RECORDS Block Start

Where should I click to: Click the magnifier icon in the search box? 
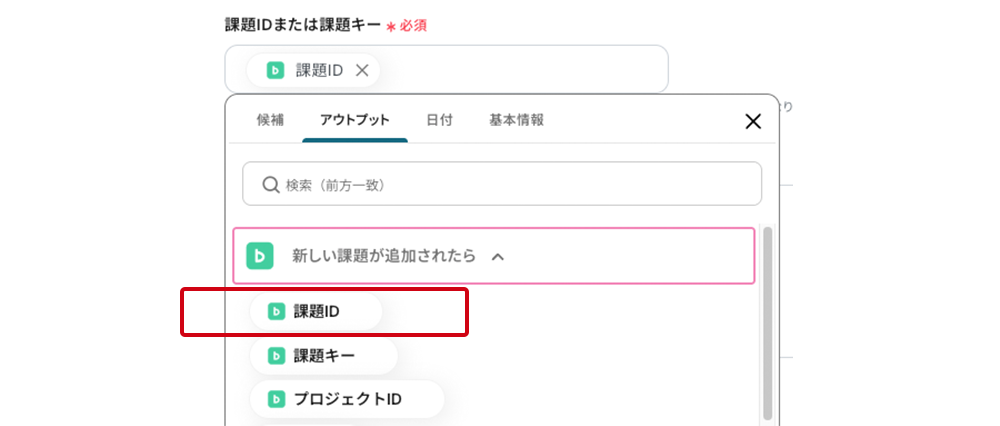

RECORDS Block End
RECORDS Block Start

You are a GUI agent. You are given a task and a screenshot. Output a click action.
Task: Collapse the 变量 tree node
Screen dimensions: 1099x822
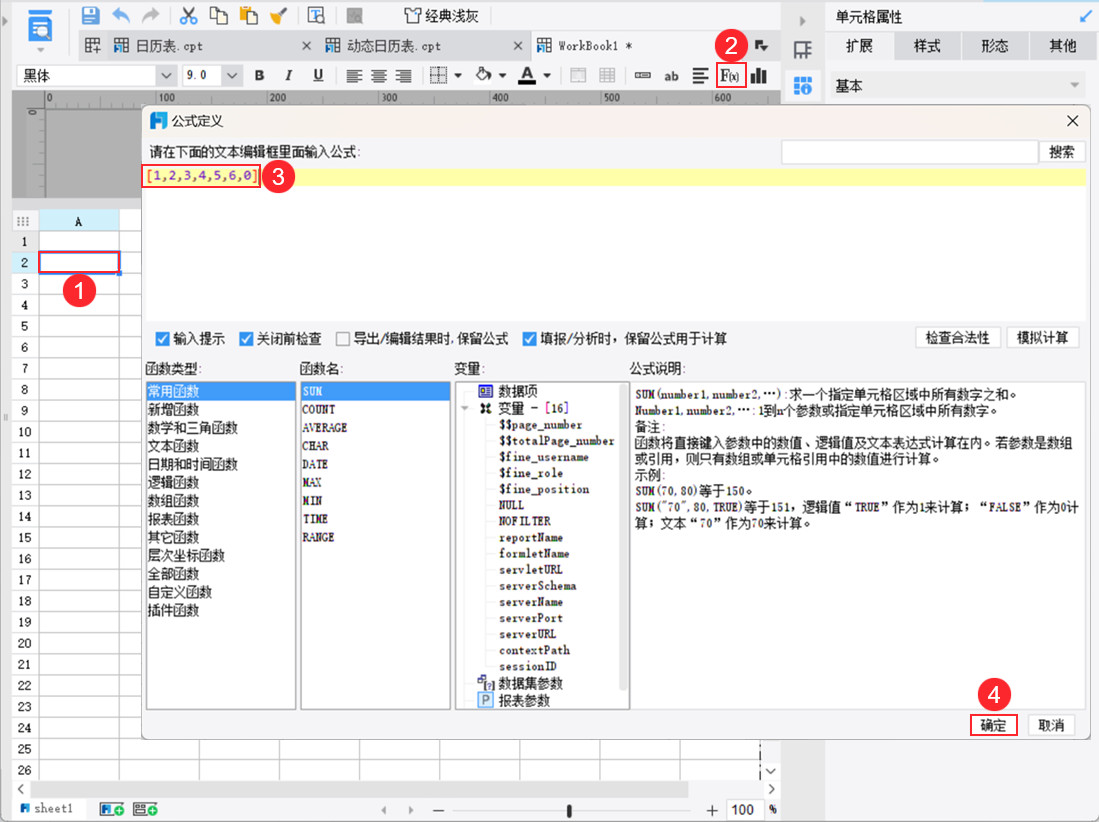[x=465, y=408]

RECORDS Block End
RECORDS Block Start

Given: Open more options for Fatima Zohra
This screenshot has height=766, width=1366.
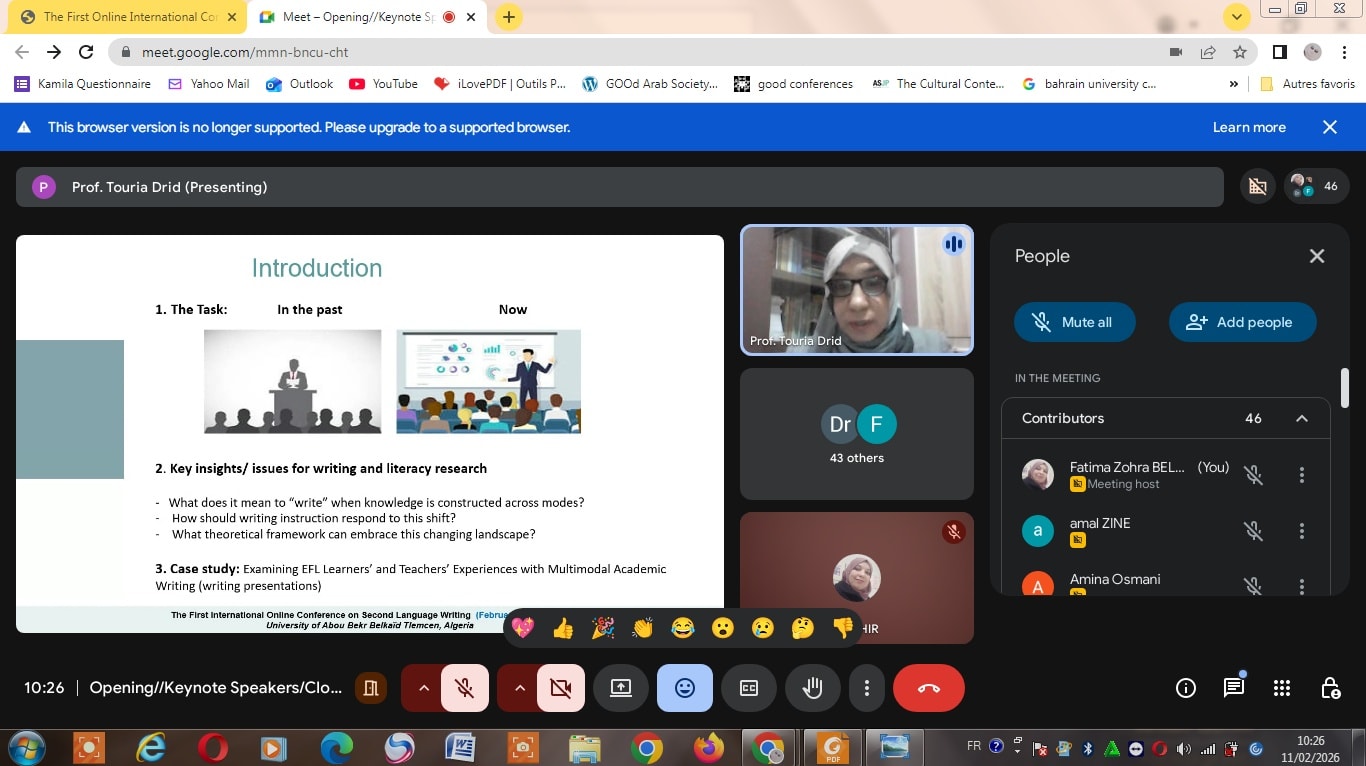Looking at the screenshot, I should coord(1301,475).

RECORDS Block End

## PROBLEM STATEMENT
When a line in the listing above holds the word "click", copy it.

## EXPECTED ANSWER
Where should I click to: Click the magnifier icon in the search box? 
You are a GUI agent. You are given a task and a screenshot. Output a click action.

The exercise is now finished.